Friday, April 25, 2014

Tutorial - Create a reddit bot with python and Heroku

Heroku is a popular Platform as a Service (PaaS) host for deploying applications in multiple languages. You can run a limited number of small applications for free, Heroku automatically restarts your application if it crashes, and deployment is fairly simple.

Prerequisites

There are a few tools that you'll to have installed need before you start:

  • Heroku toolbelt (Heroku has good installation instructions here. You only need to follow steps 1-3.)
  • git
  • python (any version is fine, I'll use 3.4 in my examples)
  • virtualenv (not exactly necessary, but useful)

Setup instructions

Start by making a project directory and a virtual environment.

mkdir redditbot
cd redditbot
virtualenv --python=python3.4 env
source env/bin/activate

This will create a virtual python environment in a directory named env. If you run python --version you should see the version that you requested and not your system default python.

\

Next, you'll need to install PRAW, which will be used for interacting with reddit.

pip install praw

This will install praw into your virtual environment.

redditbot

I'll give my reddit bot a really original name: redditbot. I'm not going to explain how to use PRAW, but I will give a really simple example bot and point you to the documentation here. This bot is a slightly modified version of the "quick peek" example bot from the PRAW documentation.

import os
import time

import praw

# reddit really wants you to use a unique user agent string.
# see https://github.com/reddit/reddit/wiki/API#rules
r = praw.Reddit(user_agent='redditbot 0.1 by /u/')
# login isn't strictly needed here since we're not
# posting, commenting, etc.
# you'll need to set the REDDIT_USER and REDDIT_PASS
# environment variables before you run this bot
r.login(os.environ['REDDIT_USER'], os.environ['REDDIT_PASS'])

while True:
    for submission in r.get_subreddit('learnpython').get_hot(limit=5):
        print(submission)
    time.sleep(30)

Save this into redditbot.py, and you're ready to deploy the application to Heroku

Deployment

First, you'll need to create a heroku application.

heroku create

This will create a Heroku application. In the output, you should see the application name (I'll use "rapid-brook-5928" as a made-up example) and a git address. After this, you can create a git repository and connect it to your Heroku app (add the Heroku git repo as a remote).

git init
heroku git::remote -a rapid-brook-5928

Now, you'll need to create a few files to tell Heroku (and git) what to do to create and run your app.

requirements.txt

This file can be created for you by pip. You should recreate it any time you install or update any libraries in your virtual environment.

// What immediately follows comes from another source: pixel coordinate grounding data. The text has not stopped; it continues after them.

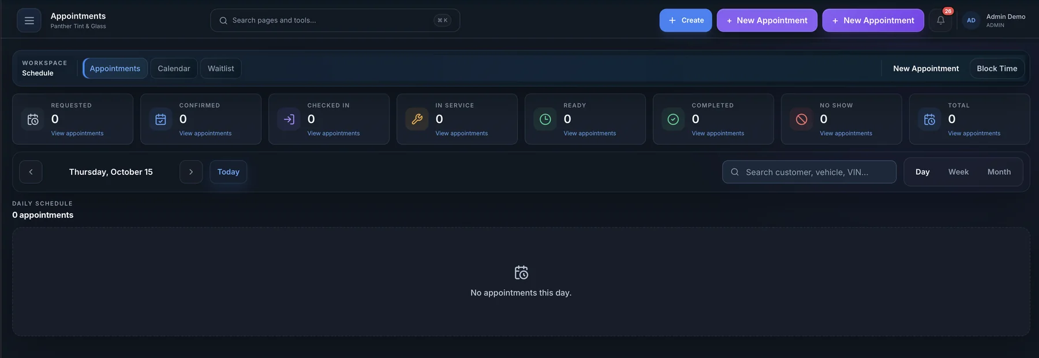The height and width of the screenshot is (358, 1039).
Task: Switch to Month view
Action: (999, 172)
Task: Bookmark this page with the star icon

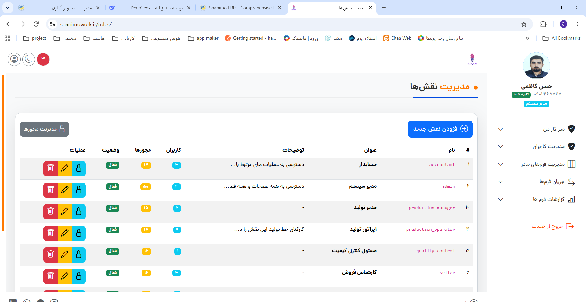Action: (524, 24)
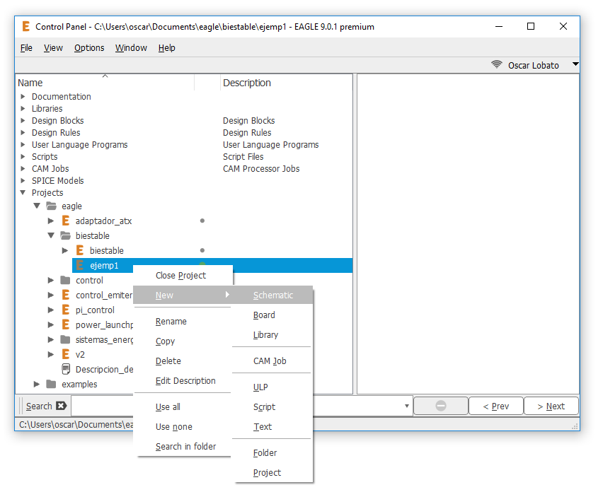The width and height of the screenshot is (603, 492).
Task: Collapse the Projects tree node
Action: point(23,193)
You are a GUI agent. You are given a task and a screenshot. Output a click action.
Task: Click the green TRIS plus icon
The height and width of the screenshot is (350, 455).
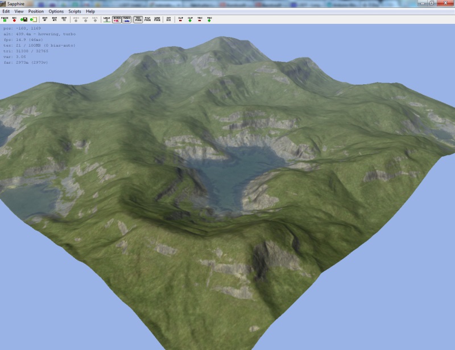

pip freeze > requirements.txt

runtime.txt

This file tells Heroku what version of python (or ruby, or java, etc.) to run your application. You should set it to the version you're using in your virtual environment.

python-3.4.0

Procfile

This file tells Heroku about the processes needed for your app. The free tier only supports one process per application, and we're going to make it a worker.

worker: python redditbot.py

.gitignore

This last one will keep git from storing unneeded files (or sending them to Heroku).

__pycache__/
env/
*.pyc

Remember the REDDIT_USER and REDDIT_PASS environment variables that redditbot is using? You need to set those in your Heroku environment.

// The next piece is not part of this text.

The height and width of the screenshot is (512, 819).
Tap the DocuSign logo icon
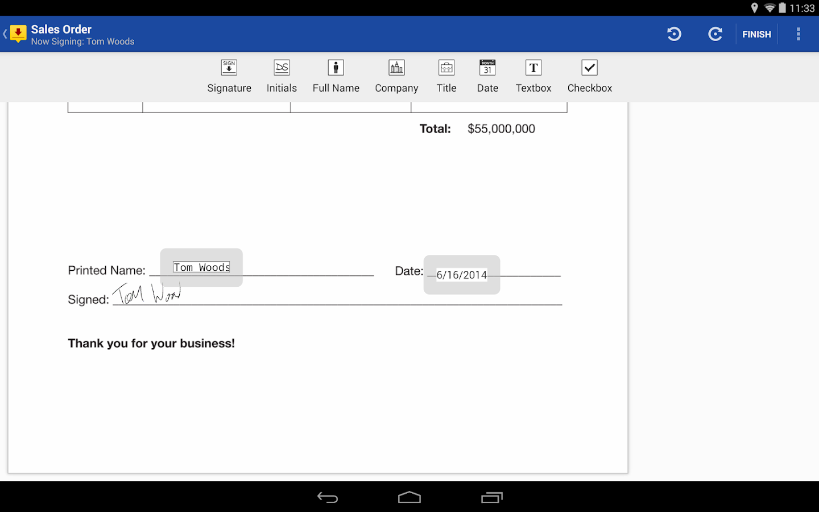[18, 34]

heroku config:set REDDIT_USER=AzureDiamond REDDIT_PASS=hunter2

Now that you have all of the files created, it is time to push them to Heroku.

# add all files in current directory to git
git add .
git commit -m "creating redditbot"
# push your changes to Heroku
# this will deploy/redeploy your app on Heroku
# Heroku will install all of the libraries
# in requirements.txt and create a worker
git push heroku master

At this point, your bot is not yet running. You still need to log in to Heroku, go to your application dashboard, and increase the number of dynos allocated to your application to 1 (make sure to click on the "Apply Changes" button. For my example app, I would go to https://dashboard.heroku.com/apps/rapid-brook-5928/resources

Viewing the output

At this point, the bot doesn't do anything besides list the top posts at /r/learnpython. Everything the bot prints (including stacktraces when it crashes) goes to the Heroku log, which you can view with this command:

heroku logs

Where to go from here

Now that you're done creating a basic reddit bot, you'll want to expand it and do more. Explore the PRAW documentation and the reddit API to learn how to create posts or respond to comments. If you do respond to comments, you'll want to remember which comments you've responded to. You can do this with a list you store in memory, or you can use a database. Good luck!

1 comment:

Unknown said...

Hi, git push heroku master is giving me an error:

Counting objects: 8, done.
Compressing objects: 100% (4/4), done.
Writing objects: 100% (8/8), 1.58 KiB | 0 bytes/s, done.
Total 8 (delta 0), reused 0 (delta 0)
remote: Compressing source files... done.
remote: Building source:
remote:
remote: -----> Python app detected
remote: -----> Installing python-2.7.0
remote: $ pip install -r requirements.txt
remote: /app/tmp/buildpacks/python/bin/steps/pip-install: line 8: /app/.heroku/python/bin/pip: No such file or directory
remote:
remote: ! Push rejected, failed to compile Python app
remote:
remote: Verifying deploy...
remote:
remote: ! Push rejected to powerful-ridge-37398.
remote:
To https://git.heroku.com/powerful-ridge-37398.git
! [remote rejected] master -> master (pre-receive hook declined)
error: failed to push some refs to 'https://git.heroku.com/powerful-ridge-37398.git'